─── Text excerpt ───
Dr. Semenza has received the Canada-Gairdner International Award, Lefoulon-Delalande Grand Prix from the Institut de France, Wiley Prize in Biomedical Sciences, Albert Lasker Basic Medical Research Award and the Massry Prize. He has published more than 400 papers, which have been cited over 140,000 times. Dr. Semenza is an elected member of the Society for Pediatric Research, American Society for Clinical Investigation, Association of American Physicians, National Academy of Medicine, and the National Academy of Sciences.
Dr. Semenza will be receiving an Honorary Doctor of Sciences.
Henry Threadgill
Hailed by The New York Times as “perhaps the most important jazz composer of his generation,” for over 40 years Henry Threadgill has been celebrated as one of the most original, forward-thinking composers and multi-instrumentalists in American music. His four-movement work, In for a Penny, In for a Pound, received the Pulitzer Prize for Music in 2016, one of only three jazz compositions to ever be so honored.
─── Stored data ───
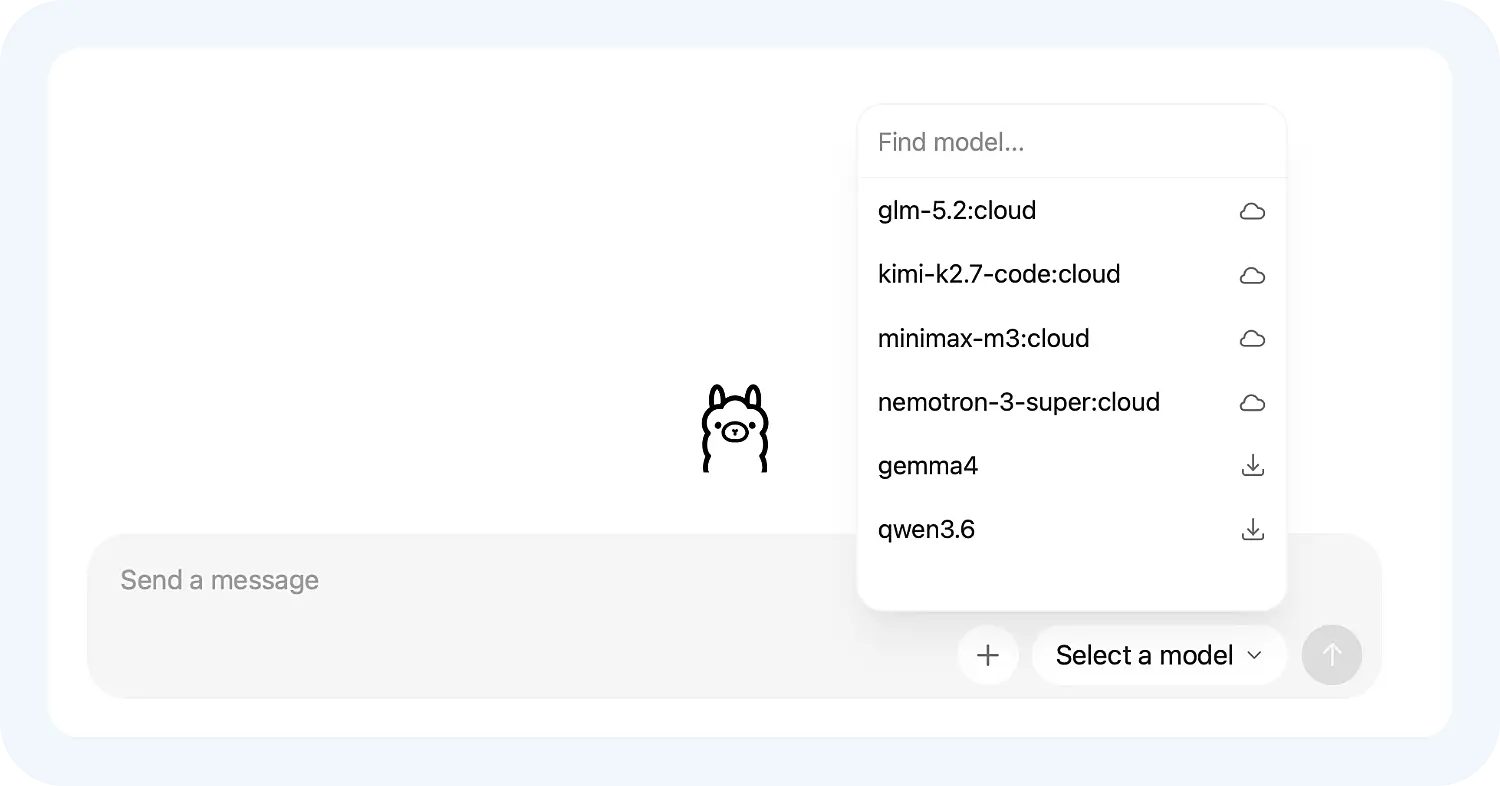The image size is (1500, 786).
Task: Select the kimi-k2.7-code:cloud entry
Action: pos(1072,275)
───
* Problem 1
Translate this sentence from the biographical text into Spanish: "He has published more than 400 papers, which have been cited over 140,000 times."
* Problem 2
Reproduce the biographical text word for word from "Dr. Semenza has" to "Doctor of Sciences.".

* Answer box 1
Ha publicado más de 400 artículos, que han sido citados más de 140 000 veces.

* Answer box 2
Dr. Semenza has received the Canada-Gairdner International Award, Lefoulon-Delalande Grand Prix from the Institut de France, Wiley Prize in Biomedical Sciences, Albert Lasker Basic Medical Research Award and the Massry Prize. He has published more than 400 papers, which have been cited over 140,000 times. Dr. Semenza is an elected member of the Society for Pediatric Research, American Society for Clinical Investigation, Association of American Physicians, National Academy of Medicine, and the National Academy of Sciences.
Dr. Semenza will be receiving an Honorary Doctor of Sciences.